Le langage est la faculté de mettre en œuvre un système de signes linguistiques permettant la communication et l'expression de la pensée et des sentiments. On parle de "langage animal", mais le langage, au sens strict, est une institution universelle et spécifique de l'humanité. On distingue le langage : faculté ou aptitude à constituer un système de signes, la langue : instrument de communication propre à une communauté humaine et la parole : acte individuel par lequel s'exerce la fonction linguistique (la parole est la dimension individuelle de la langue)

On considère souvent le langage comme le moyen d'exprimer une idée ; il serait donc un instrument de la pensée. Il y a pourtant des cas où le langage semble nous dépasser : dans le cas du lapsus, nous disons autre chose que ce que nous voulons dire ; et dans le cas où l'on parle pour ne rien dire. 

Un outil est un prolongement de la main. Un marteau, un tournevis, un pince crocodile sont des outils. Le mot outil appartient au même champ sémantique que les mots "utile", "utiliser". Un outil sert à mener à bien une tâche, il est au service d'une intention, il n'existe qu'en fonction d'autre chose, il n'est pas à lui-même sa propre fin : un marteau sert à enfoncer un clou pour accrocher un tableau par exemple.  

Dans la conception courante, le langage est un outil au service de la pensée. Les mots servent à exprimer la pensée. Nous penserions d'abord et nous parlerions ensuite. cette conception implique qu'il y aurait une pensée sans langage. Que faut-il penser de cette conception du langage ?

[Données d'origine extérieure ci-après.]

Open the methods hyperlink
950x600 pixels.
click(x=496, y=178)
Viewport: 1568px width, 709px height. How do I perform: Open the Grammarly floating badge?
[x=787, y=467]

 Le langage n'est-il qu'un outil ? Poser une telle question sous-entend que le langage peut être effectivement conçu comme un outil, mais la restriction "n'est-il qu'un outil" signifie que le langage pourrait bien ne pas être qu'un outil ou même ne pas être du tout un outil.

Nous verrons en quoi le langage peut être considéré comme un outil, puis d'où vient cette conception "instrumentale" du langage et enfin que le langage, "dans son essence" n'est pas un outil.

I/ L'instrumentalisation du langage

a) un outil au service de la pensée

b) un outil de communication

c) un outil au service de la volonté de puissance

  • sur autrui : la rhétorique, la publicité, la propagande, le mensonge : "le langage a été donné aux hommes pour dissimuler leur pensée." (Talleyrand)

Les différents niveaux de maîtrise de la langue renvoient ainsi à des différences sociales (Pensez à la pièce de Marivaux, Le jeu de l'amour et du hasard). Mieux parler que l'interlocuteur, c'est manifester une supériorité - et celle-ci peut provenir de l'usage d'un langage aussi bien "secret" (le sorcier ou l'initié) que spécialisé (le scientifique). 

"Le langage est la meilleure et la pire des choses." (Plaute). Platon critique la rhétorique qui cherche à persuader, plutôt que de rechercher la vérité. Talleyrand disait non sans cynisme que le langage était un moyen de dissimuler sa pensée. La propagande politique peut faire du langage un moyen  de domination. Tous les systèmes totalitaires s'en sont pris au langage (cf. Georges Orwell, 1984, Victor Klemperer, Lingua Tertii Imperii). En altérant le langage (la grammaire, le vocabulaire, la syntaxe, l'orthographe...), on appauvrit et on altère la pensée.

Note : Lingua Tertii Imperii, la langue du Troisième Reich :

 L'allemand permet de créer des mots composés et les nazis ne se sont pas privés de cette possibilité pour inventer des mots au service de leur propagande. Il y a donc eu une langue nazie.

Ce sont les particularités de cette « novlangue » que Victor Klemperer a consciencieusement notées pendant les années du nazisme, ce qui lui servait aussi à garder son esprit critique et à résister individuellement à l'emprise du régime hitlérien.

 Klemperer souligne dans ses carnets toutes les possibilités d'asservir la langue, et donc la pensée au profit de la manipulation des masses. 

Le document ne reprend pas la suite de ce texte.